■ Given task
Reproduce the passage of the church history, starting with "The parish church" and going on through "on the Wirral.".

■ Text excerpt
St Mary’s Church Whitegate

© 2010 St Mary’s Church Whitegate Cheshire

Our Church’s History

The parish church of St Mary’s Whitegate goes back to the formation of Vale Royal Abbey in Vale Royal. The site for Vale Royal Abbey had been sponsored before Edward I departed on crusade. Darnhall had proved unsuitable and Edward after the project began to languish, clearly felt that it ought to be revived. In the middle of the first fortnight of August, he abandoned his logistical concerns and travelled to the lordship of Cheshire. On the 8th August 1277 the court had stopped near Northwich and it was probably on the following day, a Sunday that they came to the empty place on the banks of the River Weaver where the King’s new Abbey was to be founded. There is some debate about this date but chroniclers of the period state that it cannot be earlier in the month because of the date he arrived at Northwich, nor later as by then it was recorded that Edward I was back on the Wirral.

Target pointing data
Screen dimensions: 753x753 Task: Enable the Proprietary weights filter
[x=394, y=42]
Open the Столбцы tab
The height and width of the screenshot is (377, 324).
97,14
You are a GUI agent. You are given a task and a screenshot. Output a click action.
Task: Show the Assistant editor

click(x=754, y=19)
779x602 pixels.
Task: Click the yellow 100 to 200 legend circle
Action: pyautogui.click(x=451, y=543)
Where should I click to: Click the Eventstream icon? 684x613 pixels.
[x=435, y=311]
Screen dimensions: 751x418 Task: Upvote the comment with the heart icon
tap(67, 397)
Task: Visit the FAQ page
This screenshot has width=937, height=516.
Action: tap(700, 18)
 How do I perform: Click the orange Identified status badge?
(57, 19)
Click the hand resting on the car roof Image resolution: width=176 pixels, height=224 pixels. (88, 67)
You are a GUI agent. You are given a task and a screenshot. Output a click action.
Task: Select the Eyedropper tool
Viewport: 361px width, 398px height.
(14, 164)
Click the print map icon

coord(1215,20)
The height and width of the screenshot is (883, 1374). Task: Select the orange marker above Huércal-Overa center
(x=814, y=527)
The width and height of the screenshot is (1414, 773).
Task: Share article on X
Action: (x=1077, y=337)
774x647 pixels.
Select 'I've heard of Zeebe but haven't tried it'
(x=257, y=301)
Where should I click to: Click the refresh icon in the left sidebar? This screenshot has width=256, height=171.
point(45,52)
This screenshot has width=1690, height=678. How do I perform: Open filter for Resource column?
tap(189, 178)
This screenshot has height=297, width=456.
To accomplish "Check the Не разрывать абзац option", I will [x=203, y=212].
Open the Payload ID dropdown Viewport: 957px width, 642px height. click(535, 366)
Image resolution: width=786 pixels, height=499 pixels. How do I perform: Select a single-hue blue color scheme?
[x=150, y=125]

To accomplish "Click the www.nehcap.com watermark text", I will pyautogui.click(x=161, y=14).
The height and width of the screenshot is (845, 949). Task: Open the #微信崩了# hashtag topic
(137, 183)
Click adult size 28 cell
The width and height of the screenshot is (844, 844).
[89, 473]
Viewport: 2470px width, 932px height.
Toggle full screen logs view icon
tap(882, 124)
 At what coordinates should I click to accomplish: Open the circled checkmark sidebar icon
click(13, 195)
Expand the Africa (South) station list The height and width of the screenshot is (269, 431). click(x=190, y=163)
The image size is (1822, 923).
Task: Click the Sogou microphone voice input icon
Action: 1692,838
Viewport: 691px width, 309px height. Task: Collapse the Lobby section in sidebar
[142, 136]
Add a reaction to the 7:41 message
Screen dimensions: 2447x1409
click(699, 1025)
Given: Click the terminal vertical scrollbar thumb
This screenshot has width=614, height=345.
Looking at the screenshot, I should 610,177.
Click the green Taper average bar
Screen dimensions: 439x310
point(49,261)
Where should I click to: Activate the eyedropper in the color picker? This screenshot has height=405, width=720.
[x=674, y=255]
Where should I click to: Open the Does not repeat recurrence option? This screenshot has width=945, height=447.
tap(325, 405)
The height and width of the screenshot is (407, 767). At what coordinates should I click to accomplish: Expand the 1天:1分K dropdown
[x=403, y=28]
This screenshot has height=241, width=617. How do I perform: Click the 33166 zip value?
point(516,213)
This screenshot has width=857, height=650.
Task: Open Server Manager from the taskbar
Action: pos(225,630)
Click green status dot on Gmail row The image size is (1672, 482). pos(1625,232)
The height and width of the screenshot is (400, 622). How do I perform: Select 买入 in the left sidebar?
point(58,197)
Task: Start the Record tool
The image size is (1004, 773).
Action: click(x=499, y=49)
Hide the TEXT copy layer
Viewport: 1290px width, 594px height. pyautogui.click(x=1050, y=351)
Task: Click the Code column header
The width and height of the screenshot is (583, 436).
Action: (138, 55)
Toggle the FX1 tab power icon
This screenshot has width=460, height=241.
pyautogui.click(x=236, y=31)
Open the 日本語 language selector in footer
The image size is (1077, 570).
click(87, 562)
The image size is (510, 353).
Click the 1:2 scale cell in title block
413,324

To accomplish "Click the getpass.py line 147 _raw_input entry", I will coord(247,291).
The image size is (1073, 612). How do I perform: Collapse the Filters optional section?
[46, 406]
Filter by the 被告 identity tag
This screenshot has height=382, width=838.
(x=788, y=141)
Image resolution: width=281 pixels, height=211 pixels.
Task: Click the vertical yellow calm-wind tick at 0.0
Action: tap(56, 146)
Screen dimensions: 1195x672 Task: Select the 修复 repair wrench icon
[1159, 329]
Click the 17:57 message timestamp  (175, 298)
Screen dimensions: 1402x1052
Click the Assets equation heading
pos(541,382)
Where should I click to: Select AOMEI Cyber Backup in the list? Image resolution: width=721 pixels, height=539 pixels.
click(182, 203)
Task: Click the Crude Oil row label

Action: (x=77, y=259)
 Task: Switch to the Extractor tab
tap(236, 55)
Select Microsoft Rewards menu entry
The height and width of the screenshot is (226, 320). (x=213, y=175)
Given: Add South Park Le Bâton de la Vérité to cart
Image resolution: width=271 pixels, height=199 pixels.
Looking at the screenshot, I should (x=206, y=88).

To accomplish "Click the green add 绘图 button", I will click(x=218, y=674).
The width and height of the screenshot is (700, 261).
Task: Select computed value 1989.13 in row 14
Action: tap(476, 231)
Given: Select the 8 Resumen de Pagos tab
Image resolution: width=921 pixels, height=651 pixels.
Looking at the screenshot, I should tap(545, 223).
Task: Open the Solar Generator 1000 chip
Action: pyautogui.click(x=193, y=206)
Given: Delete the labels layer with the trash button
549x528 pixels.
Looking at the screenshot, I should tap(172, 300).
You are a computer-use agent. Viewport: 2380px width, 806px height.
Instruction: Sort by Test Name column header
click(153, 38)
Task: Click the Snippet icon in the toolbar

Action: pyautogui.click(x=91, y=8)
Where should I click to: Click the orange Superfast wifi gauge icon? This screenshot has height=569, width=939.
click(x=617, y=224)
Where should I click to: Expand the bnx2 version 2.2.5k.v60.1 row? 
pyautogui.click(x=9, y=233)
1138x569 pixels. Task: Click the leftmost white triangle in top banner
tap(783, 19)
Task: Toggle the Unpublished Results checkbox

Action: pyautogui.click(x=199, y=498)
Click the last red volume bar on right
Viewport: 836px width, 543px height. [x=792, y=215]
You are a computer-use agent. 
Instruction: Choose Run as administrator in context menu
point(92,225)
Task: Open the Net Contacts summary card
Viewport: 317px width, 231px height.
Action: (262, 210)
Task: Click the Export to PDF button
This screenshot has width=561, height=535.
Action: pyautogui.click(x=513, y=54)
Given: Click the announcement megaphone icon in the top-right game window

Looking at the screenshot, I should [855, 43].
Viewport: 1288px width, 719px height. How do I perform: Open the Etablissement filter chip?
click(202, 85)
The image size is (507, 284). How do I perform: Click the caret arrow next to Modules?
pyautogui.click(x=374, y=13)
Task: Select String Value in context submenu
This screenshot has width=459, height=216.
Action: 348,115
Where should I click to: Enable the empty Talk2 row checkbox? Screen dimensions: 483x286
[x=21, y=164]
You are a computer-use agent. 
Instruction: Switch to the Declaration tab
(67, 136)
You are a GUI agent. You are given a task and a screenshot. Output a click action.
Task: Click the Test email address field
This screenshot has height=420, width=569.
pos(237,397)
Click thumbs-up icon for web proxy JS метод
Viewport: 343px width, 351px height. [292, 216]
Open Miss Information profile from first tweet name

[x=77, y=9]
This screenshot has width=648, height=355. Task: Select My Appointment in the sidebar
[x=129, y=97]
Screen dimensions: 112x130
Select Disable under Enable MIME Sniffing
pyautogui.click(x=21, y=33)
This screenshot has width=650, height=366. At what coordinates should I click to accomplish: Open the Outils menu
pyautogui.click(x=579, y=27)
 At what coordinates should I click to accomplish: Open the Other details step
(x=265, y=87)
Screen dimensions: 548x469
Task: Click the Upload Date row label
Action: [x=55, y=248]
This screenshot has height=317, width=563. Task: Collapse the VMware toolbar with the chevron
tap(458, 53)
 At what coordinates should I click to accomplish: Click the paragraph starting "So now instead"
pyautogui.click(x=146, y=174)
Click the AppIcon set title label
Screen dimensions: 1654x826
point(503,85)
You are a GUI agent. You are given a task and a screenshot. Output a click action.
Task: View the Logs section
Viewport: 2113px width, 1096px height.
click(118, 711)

■ Complete output
The parish church of St Mary’s Whitegate goes back to the formation of Vale Royal Abbey in Vale Royal. The site for Vale Royal Abbey had been sponsored before Edward I departed on crusade. Darnhall had proved unsuitable and Edward after the project began to languish, clearly felt that it ought to be revived. In the middle of the first fortnight of August, he abandoned his logistical concerns and travelled to the lordship of Cheshire. On the 8th August 1277 the court had stopped near Northwich and it was probably on the following day, a Sunday that they came to the empty place on the banks of the River Weaver where the King’s new Abbey was to be founded. There is some debate about this date but chroniclers of the period state that it cannot be earlier in the month because of the date he arrived at Northwich, nor later as by then it was recorded that Edward I was back on the Wirral.